After playing the easiest portion of their schedule throughout the early juncture of their season, fans and analysts' hopes for the Dallas Mavericks were in the doldrums following a 5-15 start. However, with Dallas winning four of its last five games and now sitting at 9-16, expectations for the season are starting to shift a little bit, and this includes the direction Dallas will choose to go in regarding Anthony Davis.
Dallas has constructed a far more formidable offense with Davis playing the five and rookie Ryan Nembhard setting up the offense at point guard, as the Mavericks currently find themselves only a half-game out of the Play-In Tournament through 25 games.

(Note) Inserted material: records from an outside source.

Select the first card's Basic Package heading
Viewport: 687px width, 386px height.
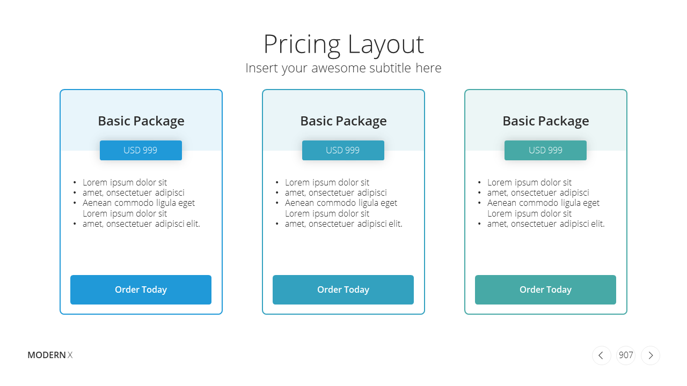tap(141, 121)
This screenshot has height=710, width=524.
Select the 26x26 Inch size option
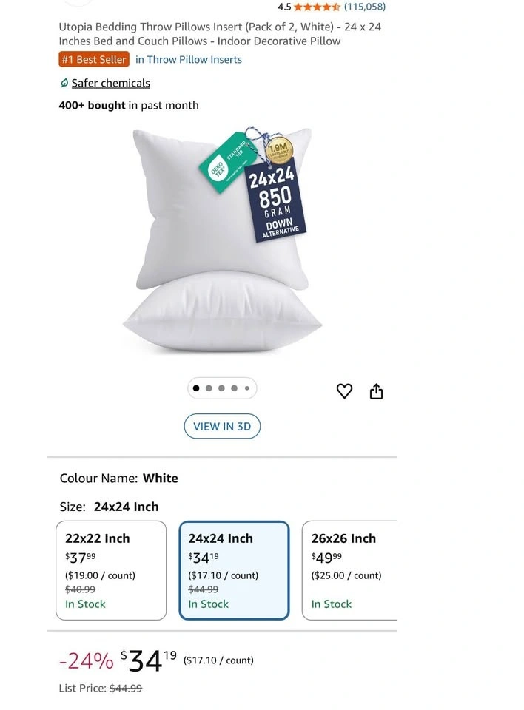[x=349, y=570]
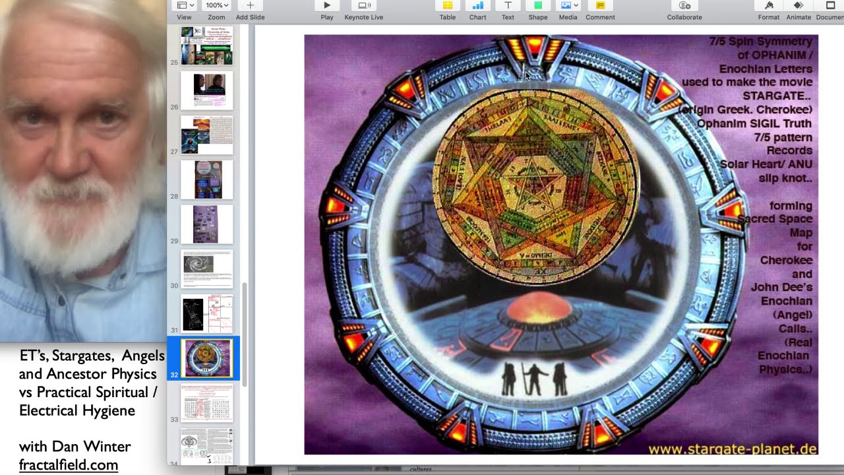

By no means have the Mavericks solidified themselves as a bona fide playoff team yet, but there's still a lot of basketball to be played this season, so trading Davis doesn't seem as much of a foregone conclusion as it was a few weeks ago. Dallas was going to need sustained and solid play from Davis to create a robust trade market anyway, but with this team's ceiling possibly being far higher than many initially thought, it will be hard for Dallas to find a clear answer to trading Davis or not.
Uncertainty clouds Anthony Davis' future with the Mavericks
If Davis had come back and was playing as he has been recently, but the Mavericks hadn't gone on this surge, then it would be easy to say Dallas should be on the fast track to trade Davis by the deadline. However, this Mavericks team is proving to be decent after figuring out an offensive identity, and discussion over Kyrie Irving coming back this season will definitely start to heat up if Dallas continues to play at this rate, despite initial skepticism over whether Irving would even return this season.
Of course, there's no guarantee that Irving would return to form right away or even any time this season, but slotting in Irving to this current Mavericks team would make them pretty dangerous in a perfect world, potentially good enough to push for a 7-8 seed even. Matt Riccardi and Michael Finley, or whoever else gets hired as GM in Dallas' front office, will need to treat this situation fluidly over the coming weeks because of this.
The 2026 draft class is as loaded as ever, and with the Mavericks not controlling their first-round picks for the next handful of years, it'd be a lot easier to jumpstart the Cooper Flagg era by getting another talented lottery pick this year. But this Mavericks team isn't showing any signs of tanking yet.
Dallas still has a logjam in their frontcourt, especially if Davis continues to play the five, so does Dallas look at making more of a win-now type of trade with Davis soon instead?
That's definitely a possibility, especially if Dereck Lively II and Daniel Gafford can return to form soon, but it's undoubtedly a lot harder to justify trading Davis if the Mavericks are still in the play-in or playoff race once trade season really starts to heat up in the coming weeks. On top of that, it doesn't seem like Lively II will be returning to the court anytime soon.
The Mavericks were in the play-in last season and still lucked into the No. 1 pick, but making the playoffs would obviously negate their pick from being in the lottery, so Dallas' interim front office will have a lot of questions to answer regarding the future of the roster and Davis in the immediate future.
Hopefully, the best course of action reveals itself in due time, but it's hard to say whether it'd be more beneficial for someone like Flagg to get playoff experience in his rookie season, or if Dallas should mail it in to give themselves the best possible lottery odds. Trading Davis is definitely still on the table, but the type of package Dallas would command, as well as if they'd simply be too well-positioned in the standings to even want to trade Davis, are huge uncertainties at this juncture.